Last year was my last year of competing and as I look into my future all I see is an abyss of nothingness. Why work out? What’s the point if there is no endpoint? Now I go to the gym without purpose and my workout plans sift out of my head. I start doing legs and realize that I have already done them this week. I am definitely suffering from a bad case of Gym Dementia. My mind meanders. Is this the third or the fourth set? Did I do the right arm already? Does it matter?
I look around at the people in the gym and I wonder at their motivation. None of them seem to be getting ready for anything in particular. In the past 6 months, they don’t seem to have gotten stronger or more defined. They are not sporting a shirt from their latest Spartan race. Not even a sweatshirt from a Polar Bear Plunge. So why are they here? And why do they keep coming? What’s the point?

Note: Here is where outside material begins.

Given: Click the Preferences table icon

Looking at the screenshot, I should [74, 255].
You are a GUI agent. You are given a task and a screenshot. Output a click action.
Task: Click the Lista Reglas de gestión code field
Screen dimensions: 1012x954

At this time of year - barring an unexpected surgery or a worldwide pandemic - I am usually getting ready to start my prep. The first weekend of each New Year, I sat in my kitchen counter with my laptop, looking at dates and locations and counting back the weeks when I will need to start my diet. I called friends for one last night of dinner, drinks and desert before I “go under”. By the time tax season is over, I have already started. I have always competed in the Summer, so that the more intense parts of the diet and exercise regimen coincided with the kids being off from school. I tried for at least two to 3 competitions (though the last one is always dropped) and I planned the family vacation right after the last competition. Perfect timing. I always looked great in my vacation pictures - as if I looked like that all year round. But not this year. This year, tax season is just tax season. (Sigh.)
I thought it was just me until I met another bodybuilder who felt the same. We bemoaned the lack of direction in our lives. He was subsisting on the thought of maybe entering a show in the next few years. Maybe. When life wasn’t so hectic and his knee injury improved and his job wasn’t so demanding and his kids were’t so young. He had managed to enter quite a few competitions in the past despite these obstacles but this year they seemed to overwhelm him. So we sat there and complained about not competing and all the reasons that this was not the year. He, too, was feeling bored in the gym. He too was aimless.
What do you do if you are goal-oriented and have no goal? What do you do for the rest of your life without a date to look forward to? No T-shirt. No trophy. Nothing?
(I think I’m gonna look at the competition calendar again. Maybe I can squeeze in one more show? Hmm.)